Guardian Angels guide, protect, and ward off potential danger. They don’t park a bat in the corner of their office to coax you down a righteous path.

But Bob Adams is no typical Guardian Angel. Before he became the Director of Safety, Security, and Discipline at Cardinal O’Hara High School, he spent 37 years in law enforcement – 10  of those as a police chief. He delivered four babies, delivered too many notices of tragic deaths, held people as they cried, and held his emotions in check when those cries sometimes manifested in anger.

All of it provided a unique set of skills for this second career he eventually gravitated to after retiring from the police force in 2017.

“It’s a tough job he has to do here as the disciplinarian,” says Christine Doogan, Cardinal O’Hara’s Athletic Director and the school’s successful girls basketball coach. “His job is to keep these kids in line, which he’s great at. But he’s also the first one to give a high five when they’re coming off the football field or any game. And the kids are not afraid to knock on his door and ask Bob for something to help them out during the day.”

Or even give him something. That bat in the corner? It’s actually a wiffleball bat gifted by a student, a friendly tease referencing the 1989 Movie “Lean on Me” about an inner-city principal who carried a wooden baseball bat through the halls as a metaphor, not a potential weapon.

“He gave it to me in my early days on the job,’’ says Adams. “He wanted me to walk around with it. I said, ‘Are you kidding me? I’ll get fired!’ But it still makes me laugh every time I look at it. That’s the joke.”

Well, that’s part of the joke. The other part is that Adams doesn’t need a prop to prod students toward personal and academic success. He, his example, his life and his faith – that’s the prop. He is a daily testament to a life of soulful choices and self-sacrifice. At 7:15 most mornings, before the rush of students spills into O’Hara’s hallways, Bob Adams is already there — walking the halls, checking the doors, greeting the cleaning crew, saying a prayer.

It’s what you do when you believe you’re called to be more than a security officer or a disciplinarian. Bob Adams doesn’t wear a collar or stand at the pulpit. But make no mistake — he’s as much a part of the Catholic mission at O’Hara as anyone. A face of hope in a world that sometimes feels like it’s losing its way. A friend –and when needed a fire — to kids navigating that oh-so-challenging parcel of life.

O’Hara’s Quiet Communicator

He didn’t plan it like this. Back in 1980, when he took his first police shift in Collingdale, Bob thought he was simply following in his father’s footsteps—a detective and a firefighter, a quiet man who believed you helped people because that’s what decent people do.

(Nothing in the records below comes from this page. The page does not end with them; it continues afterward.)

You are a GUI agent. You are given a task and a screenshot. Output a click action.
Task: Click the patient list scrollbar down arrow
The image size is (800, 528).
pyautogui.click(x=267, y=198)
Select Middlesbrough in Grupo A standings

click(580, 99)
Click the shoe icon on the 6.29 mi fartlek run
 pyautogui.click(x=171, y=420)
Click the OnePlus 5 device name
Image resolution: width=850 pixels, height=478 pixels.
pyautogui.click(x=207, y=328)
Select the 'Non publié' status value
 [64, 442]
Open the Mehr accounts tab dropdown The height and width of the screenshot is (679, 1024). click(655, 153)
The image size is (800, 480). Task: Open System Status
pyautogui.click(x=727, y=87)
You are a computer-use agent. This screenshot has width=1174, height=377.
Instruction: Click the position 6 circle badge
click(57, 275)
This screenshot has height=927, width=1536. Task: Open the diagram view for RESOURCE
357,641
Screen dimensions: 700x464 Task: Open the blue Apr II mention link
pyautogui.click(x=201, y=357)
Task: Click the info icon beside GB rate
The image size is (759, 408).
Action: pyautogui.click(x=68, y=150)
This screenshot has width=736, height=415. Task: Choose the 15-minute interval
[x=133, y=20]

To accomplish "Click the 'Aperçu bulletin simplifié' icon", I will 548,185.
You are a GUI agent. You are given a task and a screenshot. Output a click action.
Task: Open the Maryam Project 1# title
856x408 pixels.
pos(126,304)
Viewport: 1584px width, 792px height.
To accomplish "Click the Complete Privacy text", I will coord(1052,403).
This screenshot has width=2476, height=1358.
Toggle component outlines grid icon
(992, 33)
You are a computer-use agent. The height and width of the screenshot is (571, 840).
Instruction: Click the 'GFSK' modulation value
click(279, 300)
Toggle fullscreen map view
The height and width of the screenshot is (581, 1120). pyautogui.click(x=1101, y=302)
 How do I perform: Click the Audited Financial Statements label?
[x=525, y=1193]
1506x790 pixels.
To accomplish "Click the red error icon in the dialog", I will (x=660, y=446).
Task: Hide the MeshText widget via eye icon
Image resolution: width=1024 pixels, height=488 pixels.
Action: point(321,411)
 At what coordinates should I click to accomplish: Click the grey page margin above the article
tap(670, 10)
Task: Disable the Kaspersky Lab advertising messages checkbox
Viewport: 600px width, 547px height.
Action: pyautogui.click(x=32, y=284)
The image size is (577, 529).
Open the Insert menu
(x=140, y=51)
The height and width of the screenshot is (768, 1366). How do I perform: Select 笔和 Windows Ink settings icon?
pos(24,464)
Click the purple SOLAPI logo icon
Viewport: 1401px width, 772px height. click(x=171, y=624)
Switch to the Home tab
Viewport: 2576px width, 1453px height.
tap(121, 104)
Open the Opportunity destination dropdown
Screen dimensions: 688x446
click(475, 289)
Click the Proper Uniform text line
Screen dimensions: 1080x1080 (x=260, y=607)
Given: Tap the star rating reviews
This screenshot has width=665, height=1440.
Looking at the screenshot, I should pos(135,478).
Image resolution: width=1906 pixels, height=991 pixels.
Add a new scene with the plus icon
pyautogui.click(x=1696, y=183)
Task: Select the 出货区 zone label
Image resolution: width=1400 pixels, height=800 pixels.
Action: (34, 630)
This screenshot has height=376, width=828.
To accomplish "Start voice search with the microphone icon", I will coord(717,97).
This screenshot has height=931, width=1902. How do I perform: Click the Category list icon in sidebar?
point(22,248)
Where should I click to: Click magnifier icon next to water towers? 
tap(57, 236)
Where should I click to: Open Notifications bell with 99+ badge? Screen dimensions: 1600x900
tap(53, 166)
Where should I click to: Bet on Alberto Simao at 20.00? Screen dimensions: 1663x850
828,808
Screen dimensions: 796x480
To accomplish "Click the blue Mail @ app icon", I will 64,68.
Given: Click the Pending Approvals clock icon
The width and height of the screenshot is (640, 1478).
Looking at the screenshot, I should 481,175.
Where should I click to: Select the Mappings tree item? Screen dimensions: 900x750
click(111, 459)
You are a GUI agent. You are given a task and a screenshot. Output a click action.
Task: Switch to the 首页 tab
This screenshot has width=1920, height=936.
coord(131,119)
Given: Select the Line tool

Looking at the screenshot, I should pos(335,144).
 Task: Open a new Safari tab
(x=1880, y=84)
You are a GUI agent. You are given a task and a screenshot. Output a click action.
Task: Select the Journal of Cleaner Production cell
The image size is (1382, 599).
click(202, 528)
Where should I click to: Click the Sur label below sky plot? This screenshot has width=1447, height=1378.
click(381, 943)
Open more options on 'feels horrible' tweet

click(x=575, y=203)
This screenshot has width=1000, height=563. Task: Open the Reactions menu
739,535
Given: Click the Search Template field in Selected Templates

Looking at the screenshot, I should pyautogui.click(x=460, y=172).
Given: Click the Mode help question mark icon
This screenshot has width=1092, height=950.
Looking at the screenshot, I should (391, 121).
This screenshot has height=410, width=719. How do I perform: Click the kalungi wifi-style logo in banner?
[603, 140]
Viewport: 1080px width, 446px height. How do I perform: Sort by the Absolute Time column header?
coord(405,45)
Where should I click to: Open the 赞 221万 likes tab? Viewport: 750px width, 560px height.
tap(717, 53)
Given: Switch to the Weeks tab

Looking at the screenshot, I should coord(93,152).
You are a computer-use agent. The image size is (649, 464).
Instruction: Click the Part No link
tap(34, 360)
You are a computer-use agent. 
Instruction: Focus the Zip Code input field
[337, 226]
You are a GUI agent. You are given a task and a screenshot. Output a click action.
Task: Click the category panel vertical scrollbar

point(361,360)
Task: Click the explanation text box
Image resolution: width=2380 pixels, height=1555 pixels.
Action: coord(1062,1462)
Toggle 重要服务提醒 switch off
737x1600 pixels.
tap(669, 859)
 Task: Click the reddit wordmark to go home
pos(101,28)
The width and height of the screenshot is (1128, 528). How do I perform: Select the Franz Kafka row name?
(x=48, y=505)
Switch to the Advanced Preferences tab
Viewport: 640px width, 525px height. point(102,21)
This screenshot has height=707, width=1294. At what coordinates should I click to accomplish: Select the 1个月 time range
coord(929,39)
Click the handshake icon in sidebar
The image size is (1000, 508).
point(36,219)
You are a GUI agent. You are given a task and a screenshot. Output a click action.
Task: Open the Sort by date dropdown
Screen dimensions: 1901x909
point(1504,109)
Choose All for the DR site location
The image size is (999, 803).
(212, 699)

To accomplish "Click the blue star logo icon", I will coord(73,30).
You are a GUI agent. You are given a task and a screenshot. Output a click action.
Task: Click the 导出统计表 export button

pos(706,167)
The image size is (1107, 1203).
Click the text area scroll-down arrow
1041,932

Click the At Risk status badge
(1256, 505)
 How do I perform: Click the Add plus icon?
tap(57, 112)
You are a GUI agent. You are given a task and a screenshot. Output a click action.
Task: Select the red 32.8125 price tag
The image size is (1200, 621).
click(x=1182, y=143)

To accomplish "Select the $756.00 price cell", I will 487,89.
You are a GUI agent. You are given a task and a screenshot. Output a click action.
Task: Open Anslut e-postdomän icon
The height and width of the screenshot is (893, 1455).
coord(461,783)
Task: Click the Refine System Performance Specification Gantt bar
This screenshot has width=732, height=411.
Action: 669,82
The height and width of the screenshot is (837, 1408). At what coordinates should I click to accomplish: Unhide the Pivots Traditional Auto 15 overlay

Four decades later, that’s still what he’s doing. But like most successful plans, it included re-routes and redesigns. When he retired from the police force in 2017, after 37 years of delivering new life and heartbreaking news sometimes inside of the same shift, he tried slowing down. You know, to enjoy a few quiet mornings, or an afternoon siesta maybe.

That lasted for three days.

Cardinal O’Hara had an opening in the athletic department–assistant athletic director. Scheduling buses. Coordinating practices. Bob signed on. And in doing so, he found something he didn’t realize he was missing: a community shaped by Catholic faith, by hope, by a belief that young people deserve to be seen, heard, encouraged, and protected.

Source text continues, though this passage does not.